Introduction: Decreased cellularity due to excessive apoptosis of disc cells is a major predisposing factor for disc degeneration. Therefore, the inhibition of apoptosis of disc cells might be a possible therapeutic approach for modulating the process of disc degeneration. The purpose of the current study was to investigate the effect of nerve growth factor (NGF) and insulin-like growth factor-1 (IGF-1) in preventing apoptosis and increasing extracellular matrix synthesis in rat intervertebral disc cells. Material and Methods: Expression of tropomyosin-related kinase A (TrkA) receptor for NGF and IGF-1 receptor (IGF-1R) for IGF-1 was examined in rat annulus fibrosus cells. In addition, rat annulus fibrosus cells were isolated, cultured, and placed in either 10% (normal control) or 0% (apoptosis-promoting condition) fetal bovine serum (FBS). We identified and quantified the degree of expression of TrkA and IGF-1R and apoptosis of the cells. Finally, we analyzed the effect of NGF (100 ng/ml) and IGF-1 (500 ng/ml) in preventing apoptosis and increasing synthesis of extracellular matrix proteins, such as aggrecan, collagen-1 and -2, in the cells, in 0% FBS. Results: In situ expression of TrkA and IGF-1R was identified in rat annulus fibrosus cells. In addition, the degree of expression of TrkA and IGF-1R was decreased in the cells treated with 0% FBS but some degree of expression was still maintained. Apoptosis of the cells was increased in 0% FBS compared with 10% FBS (p < 0.001). Despite extreme survival condition (0% FBS), each application of NGF (100 ng/ml) and IGF-1 (500 ng/ml) reduced apoptosis of the cells by 2% and 5%, respectively, which led to subsequently increased synthesis of aggrecan, collagen-1 and -2 (all, p < 0.05). The combined application of NGF (100 ng/ml) and IGF-1 (500 ng/ml) more significantly decreased apoptosis of the cells by 9% and increased synthesis of aggrecan, collagen-1 and -2 in the cells (all, p < 0.01).
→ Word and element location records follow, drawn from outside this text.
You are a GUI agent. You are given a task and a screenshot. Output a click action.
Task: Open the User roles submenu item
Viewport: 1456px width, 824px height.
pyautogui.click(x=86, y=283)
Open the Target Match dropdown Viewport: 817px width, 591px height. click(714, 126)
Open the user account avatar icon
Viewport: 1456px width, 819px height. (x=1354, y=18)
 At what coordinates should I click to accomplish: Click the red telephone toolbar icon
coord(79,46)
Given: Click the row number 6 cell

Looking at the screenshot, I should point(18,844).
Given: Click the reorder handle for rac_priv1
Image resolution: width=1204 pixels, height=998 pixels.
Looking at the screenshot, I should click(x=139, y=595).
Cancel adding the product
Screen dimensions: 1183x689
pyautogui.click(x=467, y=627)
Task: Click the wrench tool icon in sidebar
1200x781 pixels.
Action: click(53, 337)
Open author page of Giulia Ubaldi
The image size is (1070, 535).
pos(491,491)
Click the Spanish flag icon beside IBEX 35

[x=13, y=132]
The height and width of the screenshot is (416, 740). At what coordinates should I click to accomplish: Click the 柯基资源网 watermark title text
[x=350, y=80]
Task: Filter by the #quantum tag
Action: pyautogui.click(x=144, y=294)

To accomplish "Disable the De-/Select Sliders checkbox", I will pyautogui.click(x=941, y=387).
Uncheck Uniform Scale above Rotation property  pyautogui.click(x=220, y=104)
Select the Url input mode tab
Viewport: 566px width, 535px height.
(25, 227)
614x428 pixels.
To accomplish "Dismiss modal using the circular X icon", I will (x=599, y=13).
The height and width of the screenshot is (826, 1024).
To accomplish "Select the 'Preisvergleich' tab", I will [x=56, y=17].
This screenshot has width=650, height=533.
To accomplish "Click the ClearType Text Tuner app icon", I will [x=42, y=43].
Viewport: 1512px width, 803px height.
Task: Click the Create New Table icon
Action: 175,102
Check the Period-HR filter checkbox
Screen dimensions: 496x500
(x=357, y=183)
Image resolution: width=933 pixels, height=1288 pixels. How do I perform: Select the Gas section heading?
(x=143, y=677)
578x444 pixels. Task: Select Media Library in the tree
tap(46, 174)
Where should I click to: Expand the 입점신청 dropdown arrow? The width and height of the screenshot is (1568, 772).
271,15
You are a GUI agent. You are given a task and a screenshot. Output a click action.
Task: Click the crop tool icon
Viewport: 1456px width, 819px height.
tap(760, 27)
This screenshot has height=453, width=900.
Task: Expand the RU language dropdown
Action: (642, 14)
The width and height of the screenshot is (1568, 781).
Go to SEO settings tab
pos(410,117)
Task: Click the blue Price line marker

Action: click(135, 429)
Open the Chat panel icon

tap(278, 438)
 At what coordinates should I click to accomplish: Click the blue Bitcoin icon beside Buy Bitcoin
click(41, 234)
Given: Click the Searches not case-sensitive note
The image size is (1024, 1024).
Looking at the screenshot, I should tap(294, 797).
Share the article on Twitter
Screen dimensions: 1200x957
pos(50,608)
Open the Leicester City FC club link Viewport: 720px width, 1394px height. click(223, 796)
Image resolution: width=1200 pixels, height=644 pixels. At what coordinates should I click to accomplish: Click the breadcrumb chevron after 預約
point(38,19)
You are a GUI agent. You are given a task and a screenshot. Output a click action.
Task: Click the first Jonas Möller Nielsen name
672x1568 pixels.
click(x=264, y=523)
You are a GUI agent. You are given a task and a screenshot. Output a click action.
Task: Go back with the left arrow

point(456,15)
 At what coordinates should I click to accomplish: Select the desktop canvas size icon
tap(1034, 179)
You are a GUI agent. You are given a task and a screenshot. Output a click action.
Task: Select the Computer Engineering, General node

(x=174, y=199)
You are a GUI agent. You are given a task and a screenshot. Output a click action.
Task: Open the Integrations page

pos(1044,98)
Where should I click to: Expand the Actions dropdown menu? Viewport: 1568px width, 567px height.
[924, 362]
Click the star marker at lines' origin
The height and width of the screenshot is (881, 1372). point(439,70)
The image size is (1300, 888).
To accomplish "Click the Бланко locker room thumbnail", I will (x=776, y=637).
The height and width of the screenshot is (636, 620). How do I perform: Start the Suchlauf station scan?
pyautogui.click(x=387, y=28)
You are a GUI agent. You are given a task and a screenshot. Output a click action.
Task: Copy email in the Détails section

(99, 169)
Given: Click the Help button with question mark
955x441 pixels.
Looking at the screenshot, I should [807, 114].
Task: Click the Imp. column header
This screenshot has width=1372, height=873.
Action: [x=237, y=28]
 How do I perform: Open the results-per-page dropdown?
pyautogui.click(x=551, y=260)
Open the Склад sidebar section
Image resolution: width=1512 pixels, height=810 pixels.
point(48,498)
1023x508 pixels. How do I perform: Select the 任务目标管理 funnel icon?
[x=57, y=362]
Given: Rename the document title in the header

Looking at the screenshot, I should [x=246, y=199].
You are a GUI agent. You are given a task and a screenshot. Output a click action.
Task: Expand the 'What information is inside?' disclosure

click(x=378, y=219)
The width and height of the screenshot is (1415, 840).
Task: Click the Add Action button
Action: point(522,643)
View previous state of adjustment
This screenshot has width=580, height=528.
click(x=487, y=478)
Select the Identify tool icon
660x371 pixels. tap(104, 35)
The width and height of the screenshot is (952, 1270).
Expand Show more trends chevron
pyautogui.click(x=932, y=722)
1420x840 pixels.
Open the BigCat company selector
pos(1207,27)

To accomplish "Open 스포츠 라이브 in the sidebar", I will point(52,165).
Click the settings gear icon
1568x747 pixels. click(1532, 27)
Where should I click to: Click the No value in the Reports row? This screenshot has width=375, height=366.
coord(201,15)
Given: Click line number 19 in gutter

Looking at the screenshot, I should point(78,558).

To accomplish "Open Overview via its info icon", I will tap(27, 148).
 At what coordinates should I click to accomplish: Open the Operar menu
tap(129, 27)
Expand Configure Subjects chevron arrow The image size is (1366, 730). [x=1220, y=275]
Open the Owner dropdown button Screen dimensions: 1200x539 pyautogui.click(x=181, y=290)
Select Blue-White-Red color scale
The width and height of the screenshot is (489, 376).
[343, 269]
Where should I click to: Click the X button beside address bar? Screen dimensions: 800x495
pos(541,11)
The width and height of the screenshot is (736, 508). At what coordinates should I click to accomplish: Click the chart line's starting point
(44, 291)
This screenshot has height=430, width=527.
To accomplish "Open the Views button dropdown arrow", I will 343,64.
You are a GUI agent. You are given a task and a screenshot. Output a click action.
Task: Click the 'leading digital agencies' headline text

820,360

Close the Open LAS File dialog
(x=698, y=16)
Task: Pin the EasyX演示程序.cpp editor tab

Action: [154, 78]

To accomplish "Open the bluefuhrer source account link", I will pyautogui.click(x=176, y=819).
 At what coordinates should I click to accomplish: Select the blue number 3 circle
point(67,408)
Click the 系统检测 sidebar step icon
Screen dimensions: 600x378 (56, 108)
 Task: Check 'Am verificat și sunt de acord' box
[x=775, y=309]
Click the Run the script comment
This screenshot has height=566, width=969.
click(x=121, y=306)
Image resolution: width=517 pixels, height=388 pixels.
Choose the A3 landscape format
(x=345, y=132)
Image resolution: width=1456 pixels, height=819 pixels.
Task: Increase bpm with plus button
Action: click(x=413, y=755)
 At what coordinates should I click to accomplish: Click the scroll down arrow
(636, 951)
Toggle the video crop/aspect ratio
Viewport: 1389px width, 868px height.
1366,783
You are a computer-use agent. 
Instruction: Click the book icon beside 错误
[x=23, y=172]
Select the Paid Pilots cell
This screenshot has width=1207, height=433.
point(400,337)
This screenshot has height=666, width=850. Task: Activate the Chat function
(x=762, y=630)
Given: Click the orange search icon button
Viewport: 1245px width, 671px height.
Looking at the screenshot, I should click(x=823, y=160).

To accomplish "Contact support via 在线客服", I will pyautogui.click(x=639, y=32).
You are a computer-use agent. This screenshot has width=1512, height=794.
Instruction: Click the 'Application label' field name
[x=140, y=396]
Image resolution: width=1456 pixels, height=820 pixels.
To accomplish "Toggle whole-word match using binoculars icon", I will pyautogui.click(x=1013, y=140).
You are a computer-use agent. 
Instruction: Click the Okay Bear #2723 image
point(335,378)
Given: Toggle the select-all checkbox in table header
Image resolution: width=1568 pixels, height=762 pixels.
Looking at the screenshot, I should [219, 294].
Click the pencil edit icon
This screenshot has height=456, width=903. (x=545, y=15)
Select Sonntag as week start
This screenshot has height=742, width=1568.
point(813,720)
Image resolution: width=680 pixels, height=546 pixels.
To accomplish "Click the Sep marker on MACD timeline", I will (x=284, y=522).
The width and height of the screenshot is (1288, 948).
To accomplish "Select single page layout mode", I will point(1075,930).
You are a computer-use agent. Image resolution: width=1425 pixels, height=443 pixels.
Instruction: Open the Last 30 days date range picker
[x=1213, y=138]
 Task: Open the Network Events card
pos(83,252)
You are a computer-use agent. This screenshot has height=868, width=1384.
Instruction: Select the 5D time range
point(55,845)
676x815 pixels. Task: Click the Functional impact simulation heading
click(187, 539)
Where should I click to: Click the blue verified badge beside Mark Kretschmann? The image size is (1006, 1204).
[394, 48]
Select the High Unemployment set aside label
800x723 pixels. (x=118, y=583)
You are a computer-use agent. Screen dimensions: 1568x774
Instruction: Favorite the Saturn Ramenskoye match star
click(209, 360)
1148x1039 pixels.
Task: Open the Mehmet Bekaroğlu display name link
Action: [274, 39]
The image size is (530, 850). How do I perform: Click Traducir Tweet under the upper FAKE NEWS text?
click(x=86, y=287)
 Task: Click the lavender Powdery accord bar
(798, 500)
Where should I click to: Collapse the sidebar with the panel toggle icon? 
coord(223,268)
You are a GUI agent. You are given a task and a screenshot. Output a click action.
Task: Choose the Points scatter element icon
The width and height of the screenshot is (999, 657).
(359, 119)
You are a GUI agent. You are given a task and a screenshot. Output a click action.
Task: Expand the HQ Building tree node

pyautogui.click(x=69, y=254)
Conclusion: The current findings demonstrate that apoptosis of intervertebral disc cells can be attenuated by NGF and IGF-1, which lead to increased extracellular matrix synthesis. Combined application of NGF and IGF-1 has a synergistic effect than single use of NGF and IGF-1. Our result suggests that NGF and IGF-1 may play a therapeutic role in slowing disc degeneration, which is due to inappropriate or excessive apoptosis of intervertebral disc cells.